First Normal Form (1NF)
Each column contains a single atomic value — no comma-separated lists, no arrays, no repeating groups. A customer's multiple phone numbers go in a separate phone_numbers table, not as phone1, phone2 columns.
Second Normal Form (2NF)
Every non-key column depends on the entire primary key. This matters for composite keys: in an order_items table keyed on (order_id, product_id), the product name belongs in the products table — not in order_items — because it only depends on product_id, not the full composite key.
Third Normal Form (3NF)
No non-key column depends on another non-key column (no transitive dependencies). A customers table should not store both zip_code and city — the city is determined by the zip code, creating a transitive dependency. City/state belong in a zip_codes reference table.

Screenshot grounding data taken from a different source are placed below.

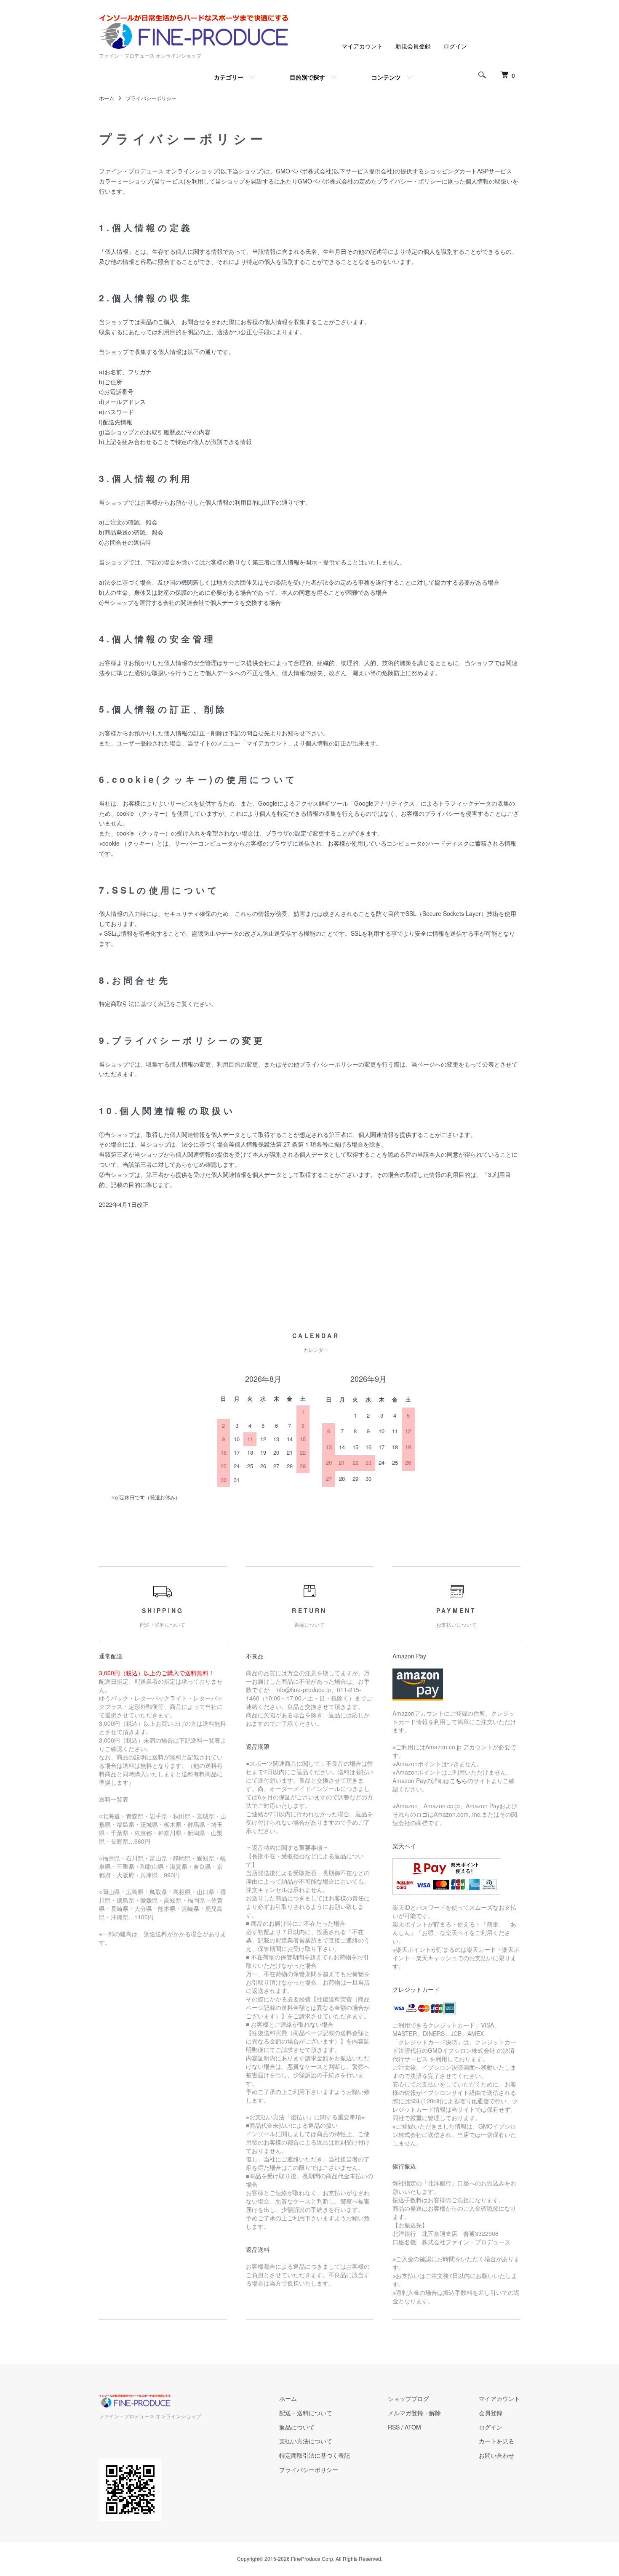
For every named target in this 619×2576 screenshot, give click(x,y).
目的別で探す (307, 77)
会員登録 (490, 2412)
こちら (458, 1780)
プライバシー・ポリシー (409, 181)
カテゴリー (228, 77)
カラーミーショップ (125, 181)
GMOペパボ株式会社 (303, 171)
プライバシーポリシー (308, 2469)
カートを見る (496, 2441)
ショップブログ (408, 2398)
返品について (297, 2427)
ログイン (455, 46)
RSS (394, 2427)
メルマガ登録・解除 (414, 2412)
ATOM (413, 2427)
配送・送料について (305, 2412)
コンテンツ (386, 77)
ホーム (106, 97)
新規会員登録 (413, 46)
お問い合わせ (496, 2455)
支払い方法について (305, 2441)
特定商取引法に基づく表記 (314, 2455)
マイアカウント (362, 46)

Why This Matters for Test Data Generation
The Relational Data Generator creates properly normalised schemas — customers, orders, and order items as separate linked tables. This mirrors real production database design and means the generated SQL and data is directly usable for realistic testing, not just toy examples.